The title of today's missive is a quip of Bertolt Brecht's when he came back to Berlin in 1947. As most of you know, Berlin is today's hipster mecca- filled with artists, students, philosophers, gays, and bon vivants of all stripes. It is not pretty; nor is it is charming. The word that came to both Thomas and me was Post apocalyptic. I am not trying to be funny.
Some people look at you strangely when you say that, as if they are confused. Berlin? Ugly? Yes. it is. There is Venice, Zurich, Paris...and then there are places like Milan and Berlin. It is almost menacing in parts- I cannot wait to go back.
It is in your face cool- deep, sad, brilliant, a place that was crushed and is coming back swinging. And I mean swinging in both the mighty German economy sense, and people switching sexes and dancing until dawn then, sleeping in the park sense. It's wild. It is also relatively inexpensive, so the population is filled with a truly interesting cross section, unlike, say, my neighborhood.

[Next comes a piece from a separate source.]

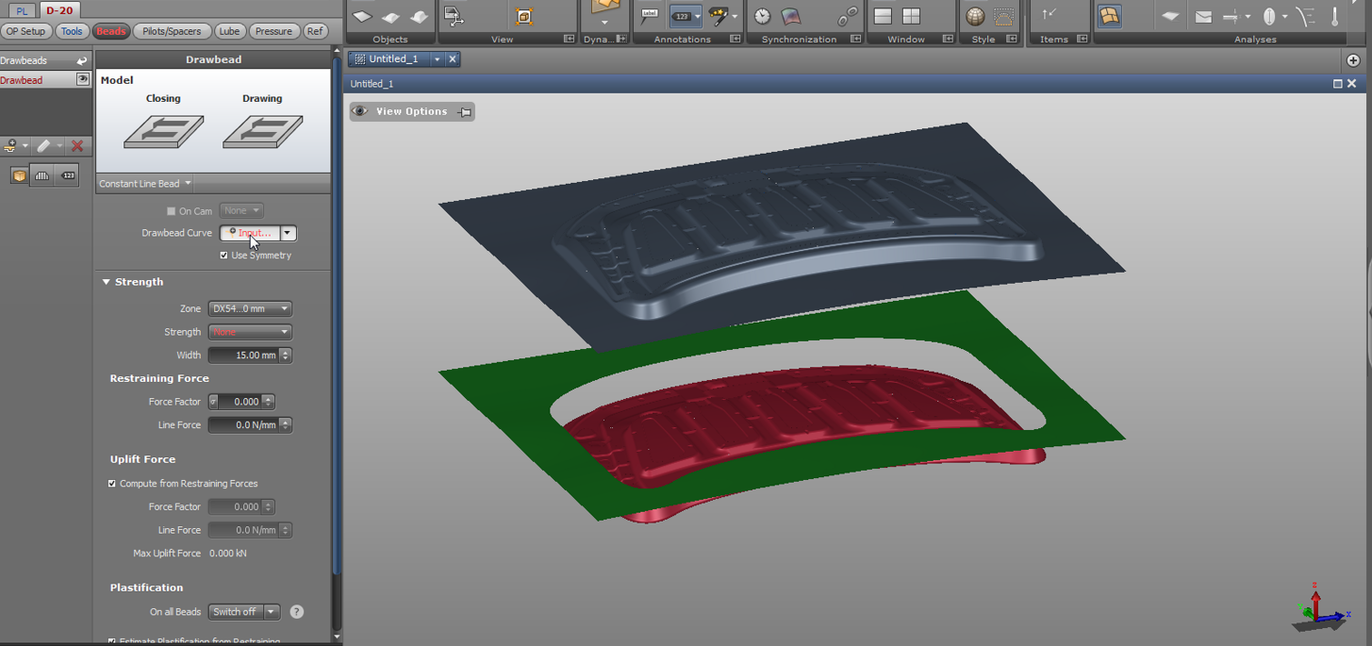Click the add drawbead icon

Berlin was rich and decadent and modern in the 20's, as it is now. The Royals (Frederick of Prussia and gang) built these enormous streets so they could impress people, and so they could get their crap from one end of town to the other. The trouble is, in modern cities- really wide streets tend to get filled with McDonald's and drug stores and ugly things, and it becomes hideous quickly. They were once rich enough to tear down old things and re build, so there are no medieval building like in Zurich; building that are so charming to our American eyes.

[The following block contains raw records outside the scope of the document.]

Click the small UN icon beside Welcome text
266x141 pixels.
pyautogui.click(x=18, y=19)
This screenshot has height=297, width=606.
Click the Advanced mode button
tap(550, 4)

And then, of course, came the troubles....the 12 years around the third Reich. 70% of Berlin was bombed to smithereens; then half of it endured ill fated communism, and the other just plain old poverty. And it looks like it. Actually it looks like something in a futuristic movie: grim buildings amid gleaming modern ones amid a few old elegant sad ones. Imagine a very wide (four lane) street with identical communist era high rises stretching far away; then imagine gritty bridges along a small uninviting river; then imagine gleaming high rises where the German worker bees- god bless them- are driving a rather spry economy. Imagine an island of e-fing-normous buildings that are staggering in their beauty and ability to intimidate. The Humbolt University is the most beautiful thing, Good lord it is lovely; but it's not pretty like things in Rome - it is no Trevi fountain. It doesn't want to be your friend.: it is arrogant and bad ass and not welcoming in any way.
On this same island (museum island) is one museum after the next filled with plunders from around the world. Just amazing. We barely scratched the surface-they have the bust of Nefertiti and we didn't get there!
We took an open air bus ride around west Berlin to get a feel for it, and it's not as cool, ironically as the East Side. The Reichstag - the Parliament building - is a good example of the Post Apocalyptic vibe: an 1894 building, built with an obviously unlimited budget, and with the German architectural style that is intended to make you feel small and insignificant in its shadow. But added to it is this large glass bubble built by Norman Foster that is fabulous and weird and expensive.
On the old building it is written, simply: For the German people.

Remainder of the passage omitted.